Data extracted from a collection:
===============

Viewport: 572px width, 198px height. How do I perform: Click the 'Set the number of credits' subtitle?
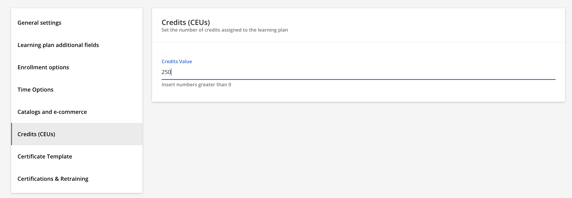225,30
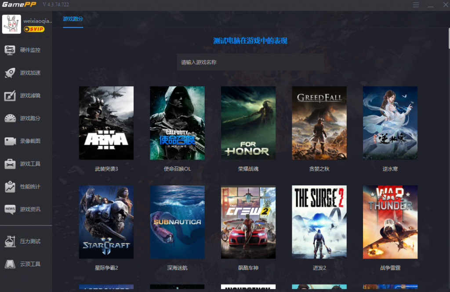Select the 云顶工具 sidebar icon
The width and height of the screenshot is (450, 292).
[x=10, y=264]
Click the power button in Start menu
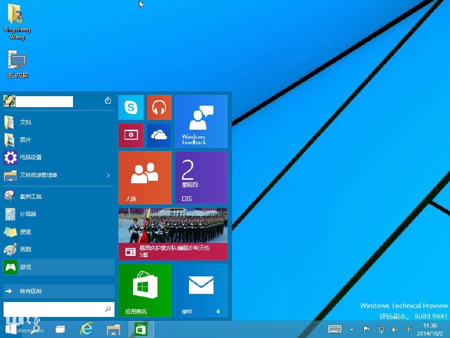Screen dimensions: 450x338 (x=108, y=101)

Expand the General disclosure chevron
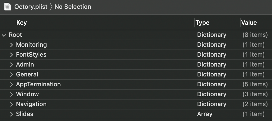point(11,75)
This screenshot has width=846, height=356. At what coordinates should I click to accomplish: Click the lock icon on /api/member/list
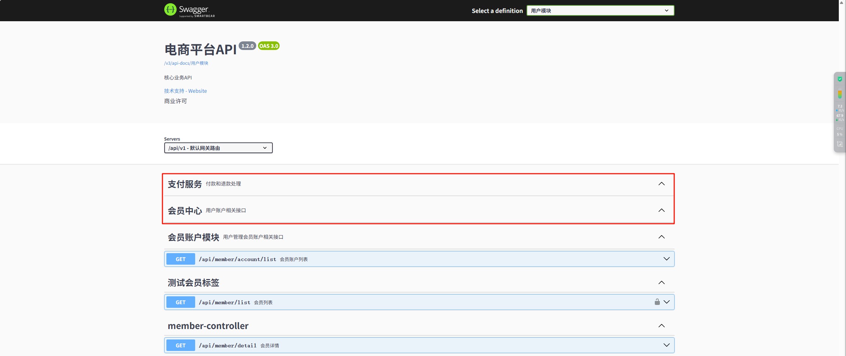click(x=657, y=302)
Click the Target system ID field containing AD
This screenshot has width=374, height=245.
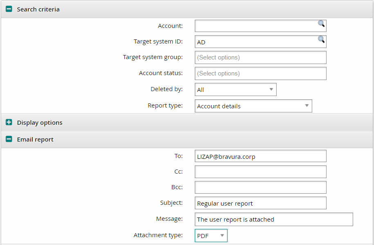tap(256, 42)
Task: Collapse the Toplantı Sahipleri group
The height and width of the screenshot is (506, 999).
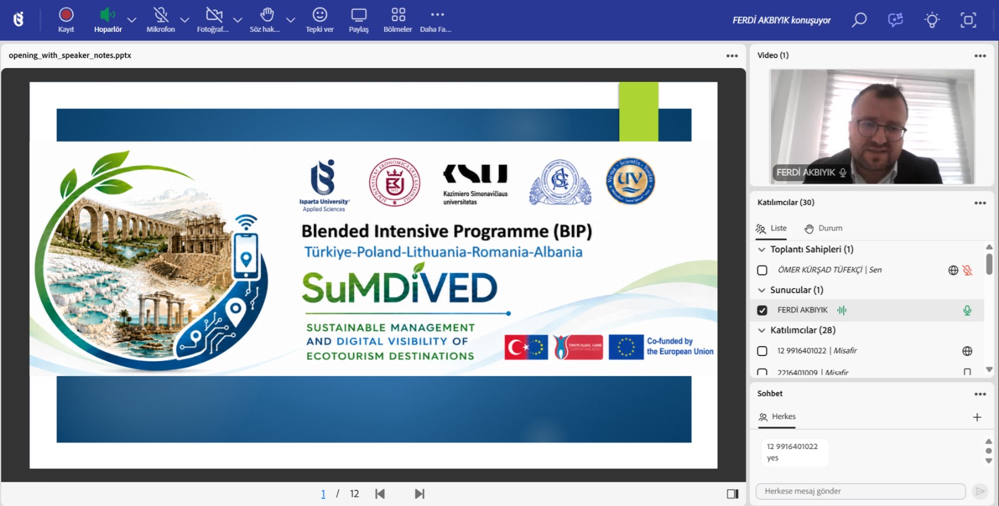Action: coord(762,249)
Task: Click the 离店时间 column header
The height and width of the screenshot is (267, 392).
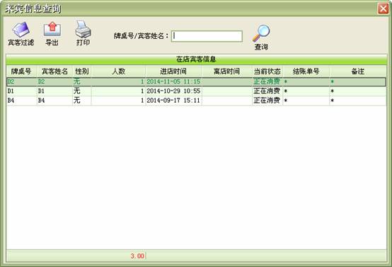Action: (226, 72)
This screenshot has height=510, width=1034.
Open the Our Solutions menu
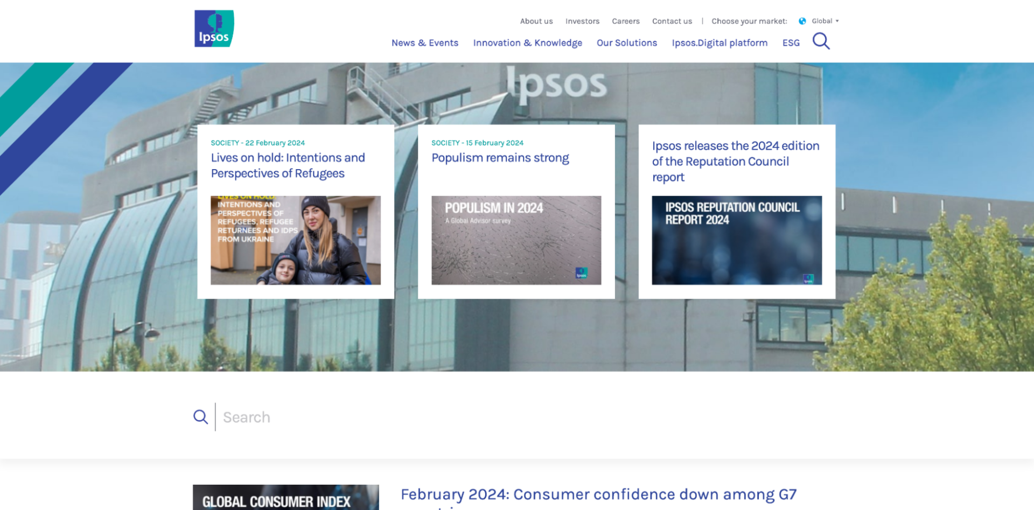626,43
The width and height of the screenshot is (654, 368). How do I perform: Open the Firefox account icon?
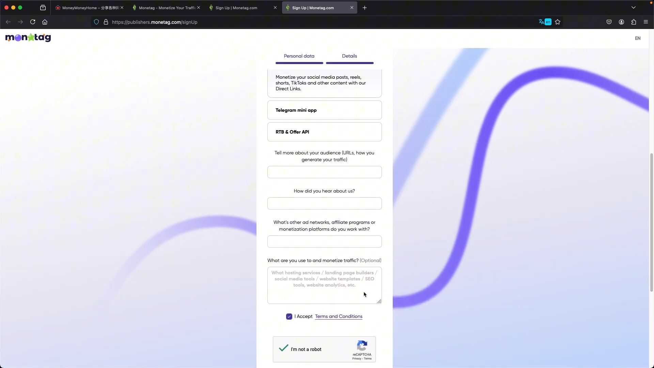pos(621,22)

===============

Although the records contain pictures, only the text should be copied, exactly as it stands.

Solution for this exercise:
Viewport: 572px width, 198px height. How do I perform: Click the 'Set the number of credits' subtitle?
225,30
Select the 云顶工具 sidebar icon
The width and height of the screenshot is (450, 292).
[x=10, y=264]
Click the power button in Start menu
Screen dimensions: 450x338 (x=108, y=101)

Expand the General disclosure chevron
point(11,75)
This screenshot has width=846, height=356. At what coordinates should I click to accomplish: Click the lock icon on /api/member/list
click(x=657, y=302)
Click the Target system ID field containing AD
This screenshot has width=374, height=245.
tap(256, 42)
Task: Collapse the Toplantı Sahipleri group
The height and width of the screenshot is (506, 999).
Action: coord(762,249)
Task: Click the 离店时间 column header
The height and width of the screenshot is (267, 392).
Action: (226, 72)
This screenshot has height=510, width=1034.
Open the Our Solutions menu
626,43
The width and height of the screenshot is (654, 368). How do I perform: Open the Firefox account icon?
pos(621,22)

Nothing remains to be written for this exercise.